• **Page excerpt**:
__________
I liked your B-25 the best for viewing. Closer and slower. The green background helped too.

Along the coast, how far out do you dare fly into the wind?

Nice to see thumbsticks used for outdoor activities.

Yeah, the B-25 is definitely the most "enjoyable" (relaxing, low-risk) to fly, and that site is a walk-up public park.

At the coastal site - Pt. Fermin, San Pedro - you can fly out quite a ways, much further than at most other sites. I don't claim to be good at distance estimation, but I would guess you could go out a quarter-mile or so. The main reason for this is the shape of the cliff, when viewed from above it is a large crescent or bowl facing west curling south. So any wind from southwest to west causes a great "pileup" of rising air along the entire face of the 300ft cliff. This provides "compression lift" in addition to any "normal" lift an aircraft has from simple motion. Most slope-sites have some amount of compression-lift effect, but Pt. Fermin is unique in its size, concentration and consistency; making it a world-famous site, in RC-circles, to the point where many planes are designed and built for the sole purpose of being a "Fermin Lead Sled" - a heavy fast glider that will probably only fly there.
__________
• **Study material**:
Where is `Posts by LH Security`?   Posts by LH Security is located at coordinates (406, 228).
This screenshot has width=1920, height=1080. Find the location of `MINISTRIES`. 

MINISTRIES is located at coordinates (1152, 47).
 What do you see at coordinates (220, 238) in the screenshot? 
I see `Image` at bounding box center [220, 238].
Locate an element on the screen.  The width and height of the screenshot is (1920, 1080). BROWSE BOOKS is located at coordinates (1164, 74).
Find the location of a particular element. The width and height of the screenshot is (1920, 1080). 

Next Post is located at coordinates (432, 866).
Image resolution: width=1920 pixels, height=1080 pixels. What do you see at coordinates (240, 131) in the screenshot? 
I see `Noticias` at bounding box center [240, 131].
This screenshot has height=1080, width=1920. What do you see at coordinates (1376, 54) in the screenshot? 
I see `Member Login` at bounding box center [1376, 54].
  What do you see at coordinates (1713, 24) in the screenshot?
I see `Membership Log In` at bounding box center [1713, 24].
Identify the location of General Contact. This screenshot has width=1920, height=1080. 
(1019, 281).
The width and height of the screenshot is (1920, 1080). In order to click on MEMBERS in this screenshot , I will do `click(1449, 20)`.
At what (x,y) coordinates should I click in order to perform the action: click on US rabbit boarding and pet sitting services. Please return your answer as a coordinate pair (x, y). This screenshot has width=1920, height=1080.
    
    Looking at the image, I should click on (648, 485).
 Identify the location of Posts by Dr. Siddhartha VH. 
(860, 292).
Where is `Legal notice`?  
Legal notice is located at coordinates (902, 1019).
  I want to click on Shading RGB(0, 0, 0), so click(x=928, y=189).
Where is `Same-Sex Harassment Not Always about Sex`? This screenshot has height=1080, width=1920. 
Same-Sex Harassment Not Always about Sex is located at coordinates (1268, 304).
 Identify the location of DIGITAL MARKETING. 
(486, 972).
__________
• **Work instructions**:
Can you extend the forum discussion about slope-flying RC gliders at Pt. Fermin, starting right after its final sentence? Ignore the listing; it has nothing to do with this work.

• **Response for this exercise**:
There are a few named-maneuvers we do at Fermin, one of which is called a "Horizon Run", which is pretty self explanatory: after diving down from the left "pump", instead of going up on the right, you keep your plane at eye-level and extend along the cliff (which curves toward the ocean), then continue that arc in a large left-hand turn over the ocean, keeping your plane on the horizon as it returns to the left side. In a "Horizon Run", the objective is to push out as far as you dare and still bring it back. :)

There is also a "Beach Run" and a "Bunker Run", both of which you can see performed in the "Meteor" and "Warbirds" videos.

Yup, it's nice to have such complimentary hobbies; when my evenings need a break from Destiny, I make airplanes. When I'm frustrated from crashing the airplanes I just made, I play Destiny. :D

Sunday Funday in the Wind...day... [videos]

by DEEP_NNN, Friday, March 11, 2016, 13:19 (3018 days ago) @ Mid7night

Thanks for the detailed reply. I can feel the excitement for your hobby.

I used to be a sport Glider/Sailplane pilot. We were trained to be risk-averse so I don't have too many exciting stories. I landed unexpectedly in a Cow pasture once. Exited a cloud upside down once.

Ridge lift is not all that common around here (for Sailplanes) but some of the other pilots managed it a few times.

Beautiful!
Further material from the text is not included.